BEGIN EXTRACT

The World's Best Pastry Chef And Patisserie For 2025, Per La Liste
Pineapple and Coconut cake by Jonathan Soudkeo of The Butterfly Room, Rosewood Hong Kong
Across the globe—from Paris and London to Singapore and Kyoto—the world of pastry is thriving with innovation, entrepreneurial spirit and a rising wave of women leading the way. This week in Paris, travel guide La Liste has announced the 2025 best in pastry awards from the top pâtisseries to the clever and creative pastry chefs who create the most delightful sweet treats. Over 11 categories, 36 pastry chefs and owners across 18 countries won awards. For the first time, women represent the majority—60% of the awardees. La Liste is a global digital travel guide in 9 languages featuring over 35,000 restaurants, 3,000 pastry shops, and 7,000 hotels across more than 200 countries.
Maxime Frédéric (Paris, France), a worthy winner of the top award, is at the helm of the French capital's most highly acclaimed pâtisseries including Cheval Blanc Paris and Café Louis Vuitton. He leads the pastry program for the Louis Vuitton cafés, which are expanding rapidly across the globe. And in 2024 he opened his own beautiful pastry shop, Plein Cœur. He is known for combining French heritage with global influences, creating desserts that are both technically masterful and delicious.
Winner of Best Pastry Shop - Claridges ArtSpace Cafe, London
The best pastry shop in 2025 was awarded to Claridges Artspace Cafe, helmed by Chef Thibault Hauchard (London, UK). The pastry counter in one of Mayfair's best known luxury hotels offers a mouthwatering selection of French-inspired pastries, including customer favorites caramel Saint-Honoré, pistachio Paris-Brest and the signature Claridge's Crest Cake.
Pooja Dhingra winner of La Liste's Game Changer award
This award went to Indian chef Pooja Dhingra who after tasting macarons in Paris while training at Le Cordon Bleu, returned to Mumbai and opened her first macaron store in March 2010. Today she is the owner of Le15 Patisserie, a chain of seven shops in India that specialise in macarons and other French desserts. Chef Dhingra is also the author of seven books including The Big Book of Treats.
Italian chef Iginio Massari was honored for a lifetime of excellence, mentorship, and dedication to his craft.
Afternoon Tea at San Regis Paris by Jessica Prealpato
Surprisingly this award was shared by a French cafe and one based in Hong Kong, rather than to an English one. The Gouter by Jessica Prealpato, San Regis (Paris, France) offers a nature-inspired, terroir-driven goûter that reinvents the French afternoon tradition. The Butterfly Room, Rosewood (Hong Kong) serves an afternoon tea by Jonathan Soukdeo in a beautiful jewel-toned salon of one of Asia's top hotels.

END EXTRACT
BEGIN EXERCISE DATA

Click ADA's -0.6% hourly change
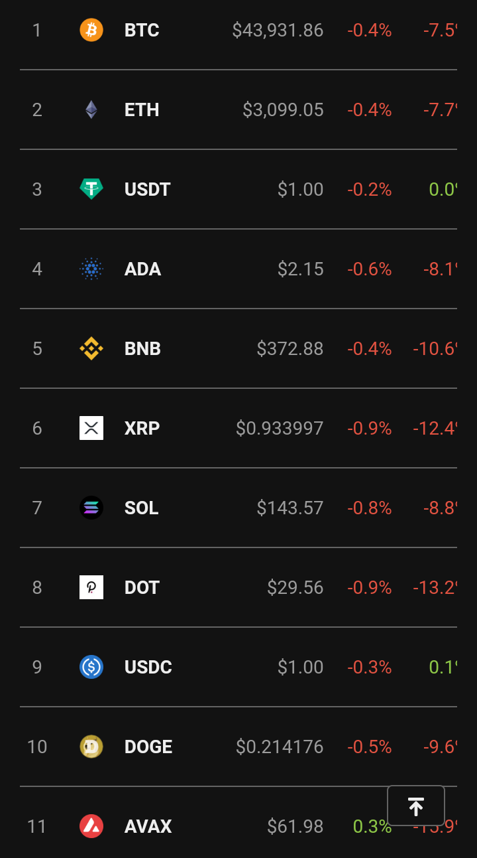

END EXERCISE DATA
BEGIN EXERCISE DATA

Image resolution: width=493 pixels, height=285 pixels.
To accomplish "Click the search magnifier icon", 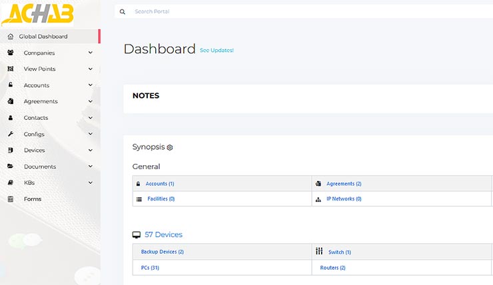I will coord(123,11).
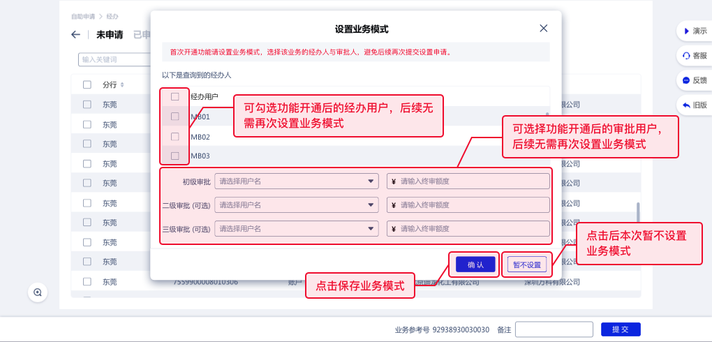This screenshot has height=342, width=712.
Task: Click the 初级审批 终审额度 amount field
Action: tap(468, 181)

END EXERCISE DATA

TASK INSTRUCTIONS:
[1] Write out the part of the pastry awards article starting with "The World's Best" and going on through "than 200 countries.".
[2] List the cities named in the pastry awards article's sentence that begins "Across the globe".
[3] Answer from the pastry awards article:
(a) Across how many categories were the awards given?
(b) In what year did Maxime Frédéric open Plein Cœur?
(c) How many shops make up the Le15 Patisserie chain?
The material above comes from a different source than the pastry awards article.

ANSWERS TO THE EXERCISES:
[1]
The World's Best Pastry Chef And Patisserie For 2025, Per La Liste
Pineapple and Coconut cake by Jonathan Soudkeo of The Butterfly Room, Rosewood Hong Kong
Across the globe—from Paris and London to Singapore and Kyoto—the world of pastry is thriving with innovation, entrepreneurial spirit and a rising wave of women leading the way. This week in Paris, travel guide La Liste has announced the 2025 best in pastry awards from the top pâtisseries to the clever and creative pastry chefs who create the most delightful sweet treats. Over 11 categories, 36 pastry chefs and owners across 18 countries won awards. For the first time, women represent the majority—60% of the awardees. La Liste is a global digital travel guide in 9 languages featuring over 35,000 restaurants, 3,000 pastry shops, and 7,000 hotels across more than 200 countries.

[2]
Paris
London
Singapore
Kyoto

[3]
(a) 11
(b) 2024
(c) Seven